Haben Sie sich jemals gefragt, was eine Kamera ist und wie eine Kamera funktioniert? Wie funktioniert diese empfindliche Maschine, wenn Sie ein Foto machen? Sie sind nicht allein.

Kameras haben sich in den letzten anderthalb Jahrhunderten stark weiterentwickelt. Die Fotografie hat sich drastisch verändert. Die heutigen modernen Kameras sind das Ergebnis unzähliger Jahre der Entwicklung, aber die Grundprinzipien sind die gleichen geblieben.

Wie funktioniert eine Kamera also? Hier ist unser Leitfaden.

Kernkonzept von Kameras

Abgesehen von den allerersten Lochkameras (die kein Glas haben), sind die beiden Hauptbestandteile der Kameras das Objektiv und der Lichtdetektor.

Die Kameralinse sammelt das Licht und projiziert es auf eine Lichtdetektorfläche – Film oder digitaler Sensor. Dies gilt für alle Kameras, egal ob Systemkamera, Einwegkamera oder Polaroid.

Durch verschiedene Verarbeitungsverfahren erhalten Sie dann Ihr endgültiges Bild, das nach Ihrem Geschmack geformt wird.

Die Fotografie ist alles, was zwischen diesen Schritten geschieht – und sogar davor.

Und Sie, der Fotograf, haben die Kontrolle darüber.

Was ist die Rolle des Lichts?

Wenn wir verstehen wollen, wie eine Kamera funktioniert, müssen wir wissen, wie das Licht funktioniert.

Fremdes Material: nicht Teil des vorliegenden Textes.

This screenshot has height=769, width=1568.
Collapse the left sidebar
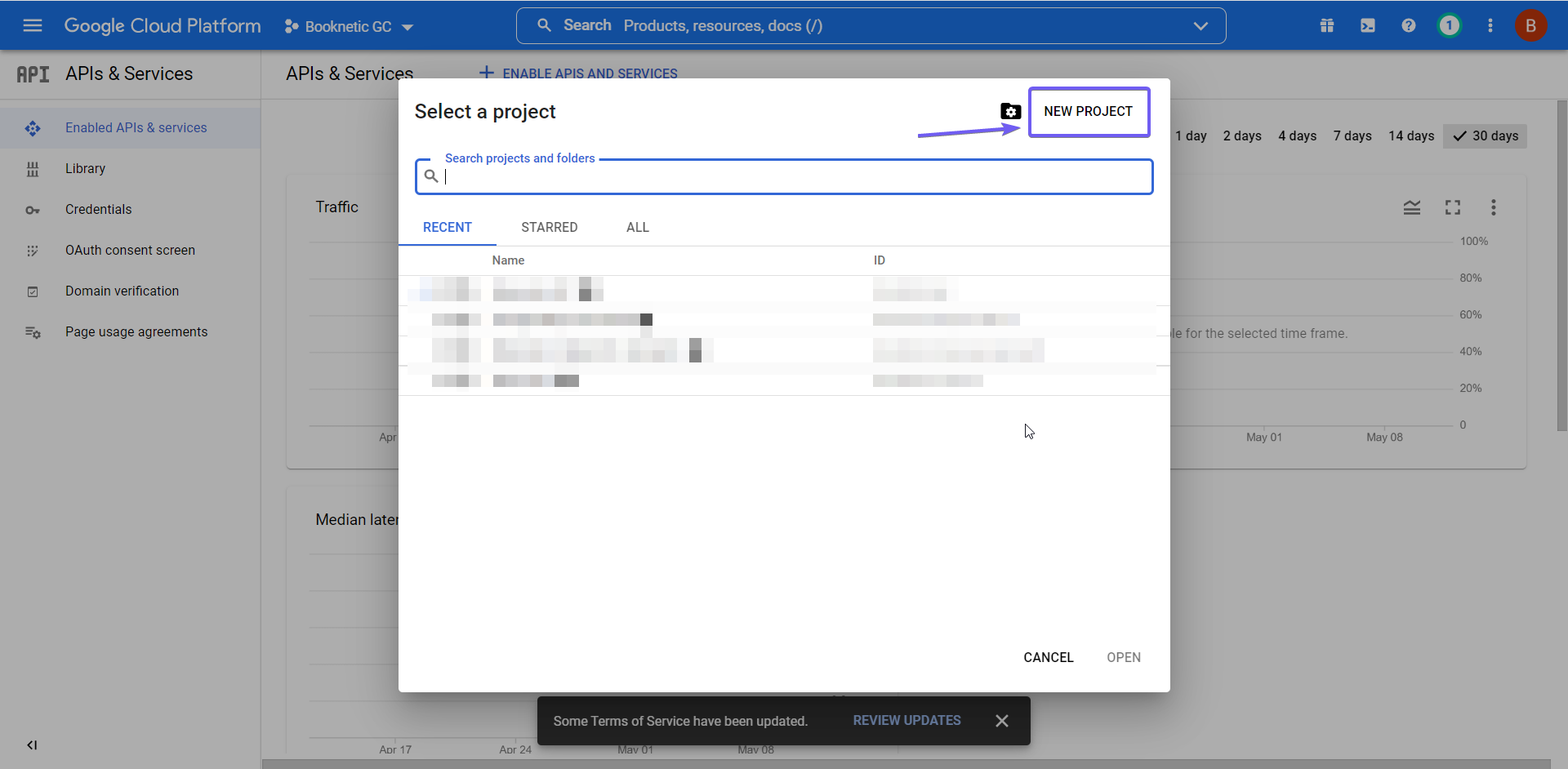tap(32, 745)
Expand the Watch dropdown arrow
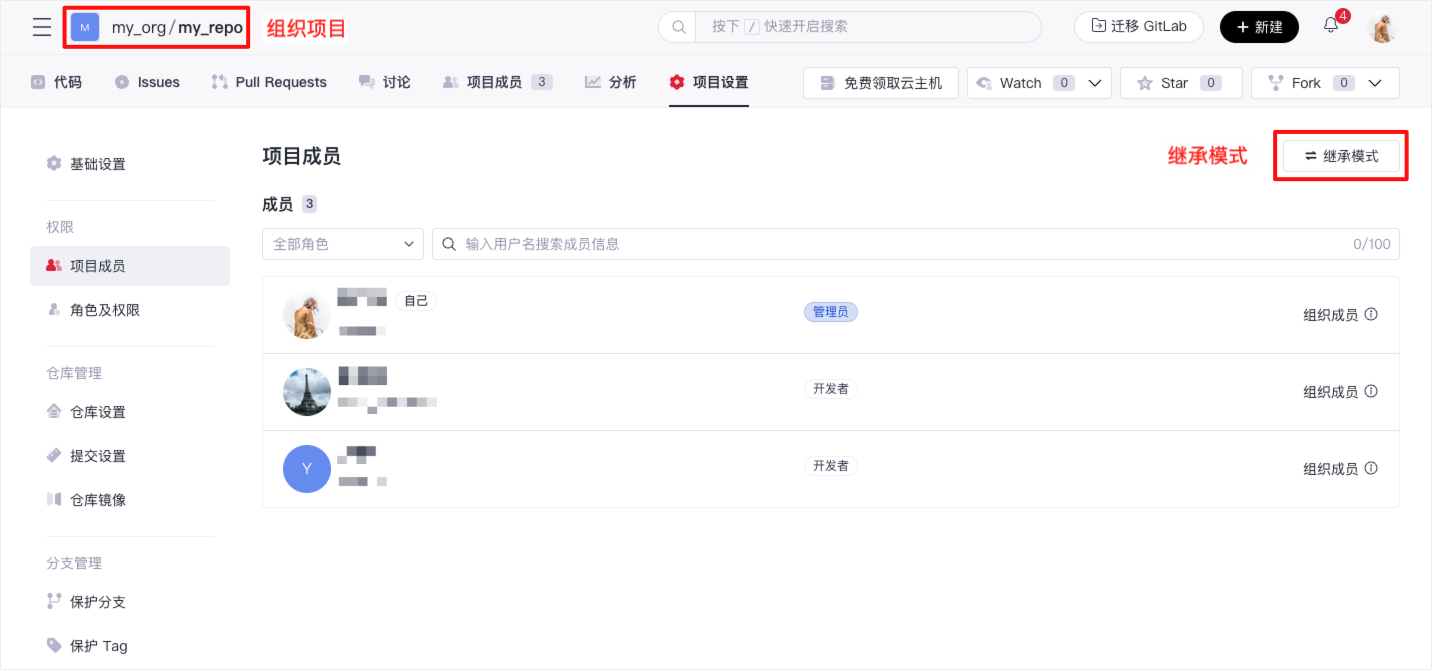 pyautogui.click(x=1095, y=83)
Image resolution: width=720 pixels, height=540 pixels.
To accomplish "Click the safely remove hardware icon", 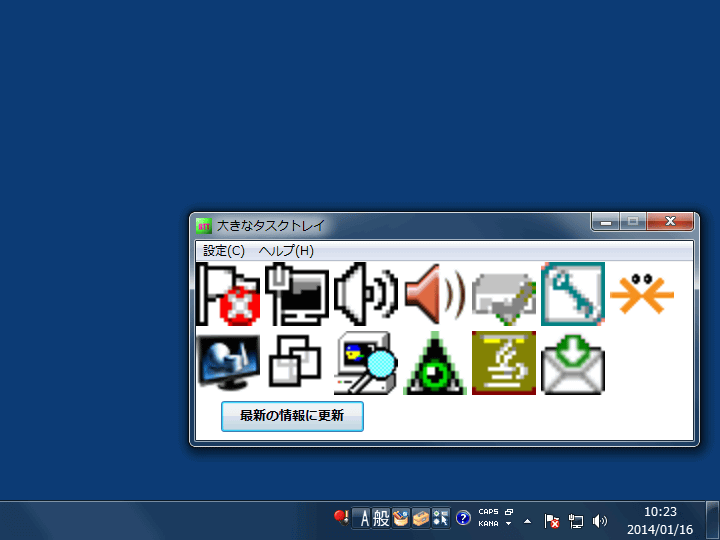I will click(503, 294).
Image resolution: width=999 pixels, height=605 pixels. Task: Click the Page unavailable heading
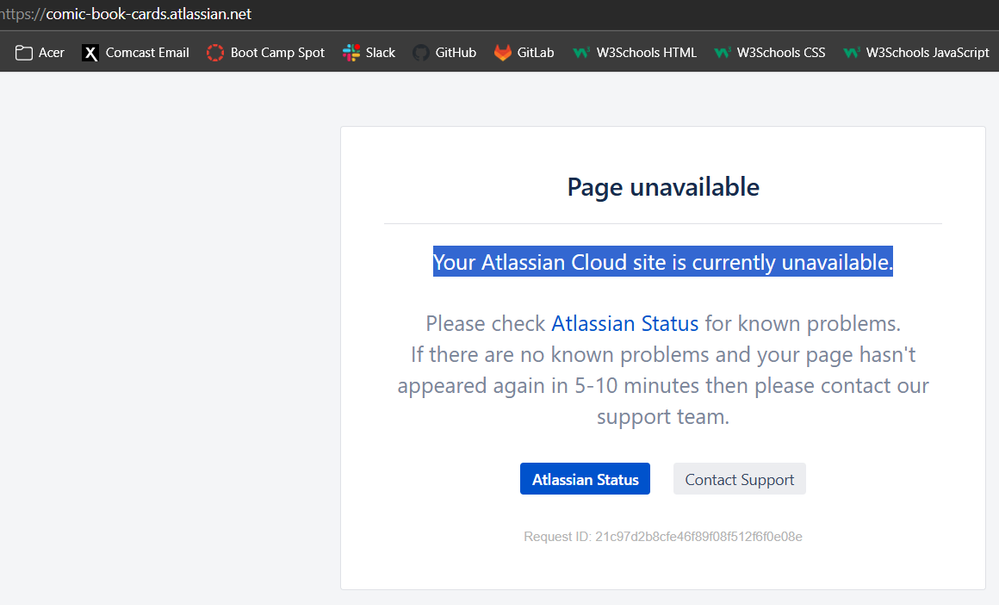662,187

Ohne unser Verständnis von Licht würde es die Fotografie nicht geben.

Ohne weiter in das wilde Territorium der Physik einzutauchen, sollten wir uns die Grundlagen klar machen.

Licht bewegt sich auf einem geraden Weg. Es nimmt keine Kurven (zumindest praktisch für uns Fotografen). Es wird reflektiert und absorbiert.

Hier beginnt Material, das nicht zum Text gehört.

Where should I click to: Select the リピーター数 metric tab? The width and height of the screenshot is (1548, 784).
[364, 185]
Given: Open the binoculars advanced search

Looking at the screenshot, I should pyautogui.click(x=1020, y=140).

Für unsere Augen und Kameras ist Licht eine Welle. Es hat im Wesentlichen dieselben Eigenschaften wie Schall – es variiert in Wellenlänge, Frequenz und Amplitude. Es unterscheidet sich im Energieniveau.

Die Aufgabe des Fotografen besteht darin, das Licht in seinem eigenen Geschmack und seiner eigenen Form zu sammeln und einzufangen.

Das Objektiv

Das Objektiv ist die erste Begegnung des Lichts mit der Kamera.

Das Licht durchdringt die Linse. Durch verschiedene optische Formeln gestaltet es die Art und Weise, wie das Bild projiziert wird. Es ist eines Ihrer mächtigsten Ausdrucksmittel – deshalb ist es so wichtig, dass Sie verstehen, wie es funktioniert.

Optische Struktur
Ihr Kameraobjektiv ist eigentlich nicht eine Linse. Es setzt sich aus zahlreichen Einzellinsen und Linsengruppen zusammen.

Der Aufbau ist das Ergebnis einer sorgfältigen Konstruktion und Prüfung. Es gibt einige Standardformeln, wie das 50mm f/1,8 oder f/1,4. Diese sind bei verschiedenen Herstellern sehr ähnlich und wurden vor langer Zeit entwickelt.

Einige fortschrittliche und extreme Kameraobjektive haben Formeln, die bis vor kurzem noch nicht möglich waren.

Die optische Formel eines Objektivs bestimmt das Bild, das es auf einen Sensor projizieren kann.